**ASSIGNMENT**
Turn the lines between the one holding "This screenshot has width=797, height=627." and the one holding "This screenshot has width=1144, height=415.", inclusive, into a JSON list of strings with one string per line, skipping blank lines. Leave the pictures out of your answer.

[Stored items]
********

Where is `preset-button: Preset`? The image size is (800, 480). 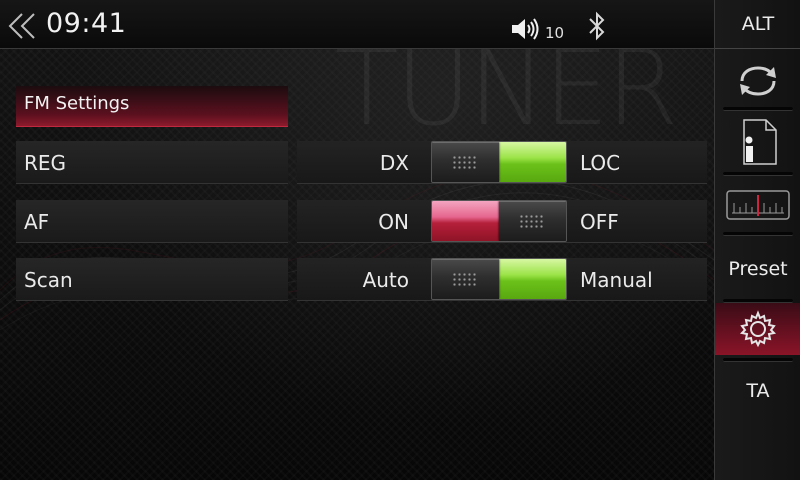 preset-button: Preset is located at coordinates (758, 269).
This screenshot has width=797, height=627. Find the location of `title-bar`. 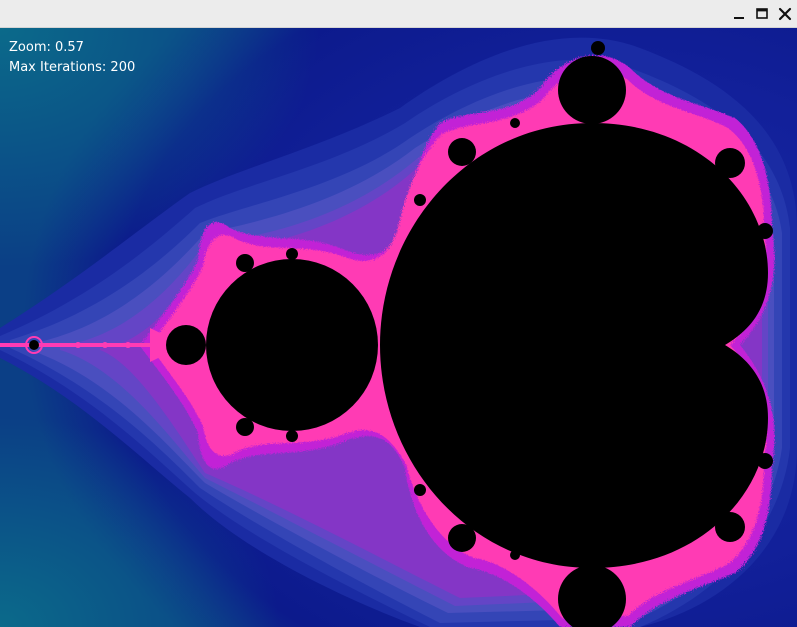

title-bar is located at coordinates (398, 14).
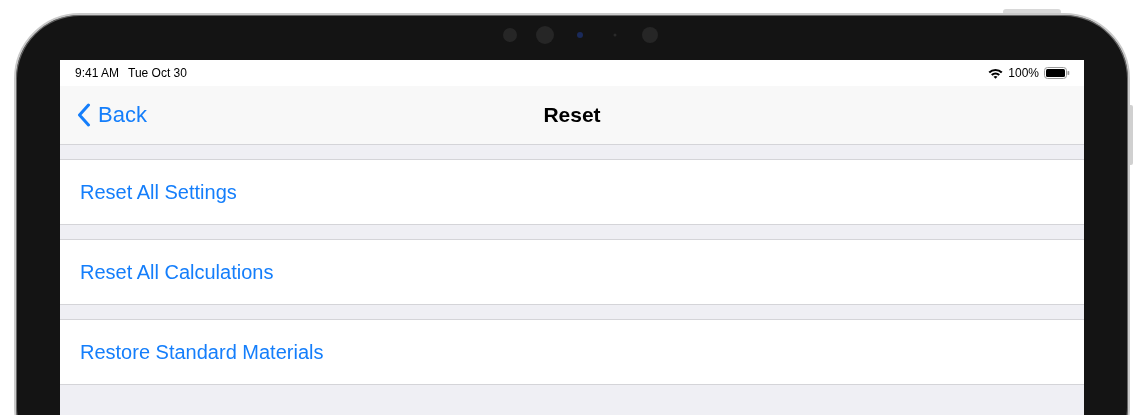 This screenshot has width=1144, height=415. I want to click on status-date: Tue Oct 30, so click(158, 73).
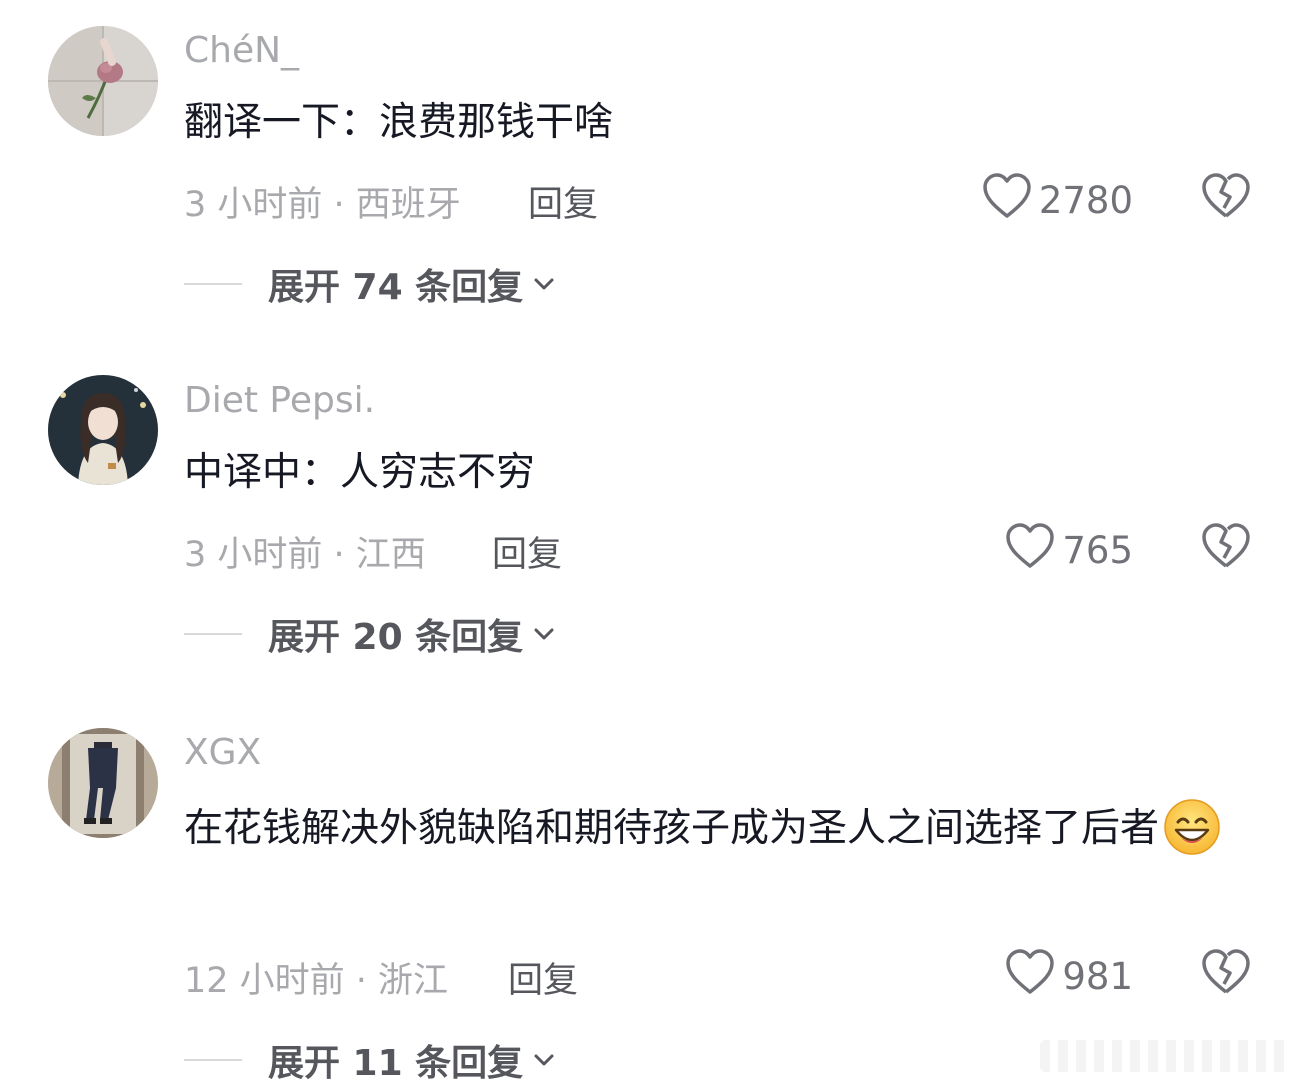 Image resolution: width=1303 pixels, height=1086 pixels. What do you see at coordinates (280, 400) in the screenshot?
I see `username: Diet Pepsi.` at bounding box center [280, 400].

********

**RESULT**
[
  "This screenshot has width=797, height=627. Find the location of `title-bar`. ",
  "title-bar is located at coordinates (398, 14).",
  " This screenshot has width=1144, height=415. I want to click on status-date: Tue Oct 30, so click(158, 73)."
]